YOUR TASK — Each record, exactly as written, should be printed again.

══ RECORDS PROVIDED ══

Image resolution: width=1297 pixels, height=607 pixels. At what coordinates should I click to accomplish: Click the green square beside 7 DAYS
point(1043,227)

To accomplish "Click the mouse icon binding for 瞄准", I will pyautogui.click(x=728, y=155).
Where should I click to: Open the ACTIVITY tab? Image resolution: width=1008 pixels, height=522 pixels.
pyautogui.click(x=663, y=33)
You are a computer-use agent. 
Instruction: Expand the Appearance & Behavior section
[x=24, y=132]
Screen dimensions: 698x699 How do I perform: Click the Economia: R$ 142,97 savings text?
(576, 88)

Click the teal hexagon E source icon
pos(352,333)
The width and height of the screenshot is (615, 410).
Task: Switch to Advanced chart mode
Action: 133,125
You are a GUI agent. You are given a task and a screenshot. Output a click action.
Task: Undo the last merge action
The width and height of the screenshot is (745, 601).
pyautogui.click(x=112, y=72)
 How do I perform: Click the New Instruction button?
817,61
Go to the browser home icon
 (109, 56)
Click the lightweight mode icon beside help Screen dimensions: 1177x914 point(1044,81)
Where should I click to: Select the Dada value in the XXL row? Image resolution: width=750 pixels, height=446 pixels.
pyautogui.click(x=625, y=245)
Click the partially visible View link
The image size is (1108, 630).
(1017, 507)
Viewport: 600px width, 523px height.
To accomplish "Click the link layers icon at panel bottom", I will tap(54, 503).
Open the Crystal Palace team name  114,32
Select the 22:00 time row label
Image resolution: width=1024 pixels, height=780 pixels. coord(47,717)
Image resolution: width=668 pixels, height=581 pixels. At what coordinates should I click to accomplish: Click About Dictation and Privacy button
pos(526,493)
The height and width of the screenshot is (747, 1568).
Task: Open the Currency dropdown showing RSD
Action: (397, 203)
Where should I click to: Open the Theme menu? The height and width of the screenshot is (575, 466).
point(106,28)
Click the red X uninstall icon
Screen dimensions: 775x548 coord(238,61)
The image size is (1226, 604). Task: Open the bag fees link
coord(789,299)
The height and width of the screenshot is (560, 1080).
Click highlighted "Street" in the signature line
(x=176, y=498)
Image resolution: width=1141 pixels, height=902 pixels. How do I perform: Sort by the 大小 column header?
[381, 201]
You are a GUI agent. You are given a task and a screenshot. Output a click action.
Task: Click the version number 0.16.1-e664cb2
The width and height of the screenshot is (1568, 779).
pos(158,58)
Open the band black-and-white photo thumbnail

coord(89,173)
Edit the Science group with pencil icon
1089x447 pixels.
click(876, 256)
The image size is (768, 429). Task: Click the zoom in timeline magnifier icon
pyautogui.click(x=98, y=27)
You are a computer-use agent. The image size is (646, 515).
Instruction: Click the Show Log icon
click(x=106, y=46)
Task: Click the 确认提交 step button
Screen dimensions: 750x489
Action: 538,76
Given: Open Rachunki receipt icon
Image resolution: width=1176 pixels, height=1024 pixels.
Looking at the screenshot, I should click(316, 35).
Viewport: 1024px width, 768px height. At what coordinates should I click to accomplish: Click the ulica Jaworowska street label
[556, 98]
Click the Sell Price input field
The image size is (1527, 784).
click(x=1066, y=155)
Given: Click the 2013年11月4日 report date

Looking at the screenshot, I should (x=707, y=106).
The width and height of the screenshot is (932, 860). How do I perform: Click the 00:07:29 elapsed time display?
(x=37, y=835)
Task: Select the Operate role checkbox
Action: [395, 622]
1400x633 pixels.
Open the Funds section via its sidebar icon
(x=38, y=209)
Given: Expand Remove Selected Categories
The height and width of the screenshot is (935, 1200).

═══

PROBLEM SOLUTION —
Image resolution: width=1297 pixels, height=607 pixels. At what coordinates should I click to accomplish: Click the green square beside 7 DAYS
point(1043,227)

To accomplish "Click the mouse icon binding for 瞄准", I will pyautogui.click(x=728, y=155).
Where should I click to: Open the ACTIVITY tab? Image resolution: width=1008 pixels, height=522 pixels.
pyautogui.click(x=663, y=33)
You are a computer-use agent. 
Instruction: Expand the Appearance & Behavior section
[x=24, y=132]
Screen dimensions: 698x699 How do I perform: Click the Economia: R$ 142,97 savings text?
(576, 88)

Click the teal hexagon E source icon
pos(352,333)
The width and height of the screenshot is (615, 410).
Task: Switch to Advanced chart mode
Action: 133,125
You are a GUI agent. You are given a task and a screenshot. Output a click action.
Task: Undo the last merge action
The width and height of the screenshot is (745, 601).
pyautogui.click(x=112, y=72)
 How do I perform: Click the New Instruction button?
817,61
Go to the browser home icon
 (109, 56)
Click the lightweight mode icon beside help Screen dimensions: 1177x914 point(1044,81)
Where should I click to: Select the Dada value in the XXL row? Image resolution: width=750 pixels, height=446 pixels.
pyautogui.click(x=625, y=245)
Click the partially visible View link
The image size is (1108, 630).
(1017, 507)
Viewport: 600px width, 523px height.
To accomplish "Click the link layers icon at panel bottom", I will tap(54, 503).
Open the Crystal Palace team name  114,32
Select the 22:00 time row label
Image resolution: width=1024 pixels, height=780 pixels. coord(47,717)
Image resolution: width=668 pixels, height=581 pixels. At what coordinates should I click to accomplish: Click About Dictation and Privacy button
pos(526,493)
The height and width of the screenshot is (747, 1568).
Task: Open the Currency dropdown showing RSD
Action: (397, 203)
Where should I click to: Open the Theme menu? The height and width of the screenshot is (575, 466).
point(106,28)
Click the red X uninstall icon
Screen dimensions: 775x548 coord(238,61)
The image size is (1226, 604). Task: Open the bag fees link
coord(789,299)
The height and width of the screenshot is (560, 1080).
Click highlighted "Street" in the signature line
(x=176, y=498)
Image resolution: width=1141 pixels, height=902 pixels. How do I perform: Sort by the 大小 column header?
[381, 201]
You are a GUI agent. You are given a task and a screenshot. Output a click action.
Task: Click the version number 0.16.1-e664cb2
The width and height of the screenshot is (1568, 779).
pos(158,58)
Open the band black-and-white photo thumbnail

coord(89,173)
Edit the Science group with pencil icon
1089x447 pixels.
click(876, 256)
The image size is (768, 429). Task: Click the zoom in timeline magnifier icon
pyautogui.click(x=98, y=27)
You are a computer-use agent. The image size is (646, 515).
Instruction: Click the Show Log icon
click(x=106, y=46)
Task: Click the 确认提交 step button
Screen dimensions: 750x489
Action: 538,76
Given: Open Rachunki receipt icon
Image resolution: width=1176 pixels, height=1024 pixels.
Looking at the screenshot, I should click(316, 35).
Viewport: 1024px width, 768px height. At what coordinates should I click to accomplish: Click the ulica Jaworowska street label
[556, 98]
Click the Sell Price input field
The image size is (1527, 784).
click(x=1066, y=155)
Given: Click the 2013年11月4日 report date

Looking at the screenshot, I should (x=707, y=106).
The width and height of the screenshot is (932, 860). How do I perform: Click the 00:07:29 elapsed time display?
(x=37, y=835)
Task: Select the Operate role checkbox
Action: [395, 622]
1400x633 pixels.
Open the Funds section via its sidebar icon
(x=38, y=209)
Given: Expand Remove Selected Categories
The height and width of the screenshot is (935, 1200).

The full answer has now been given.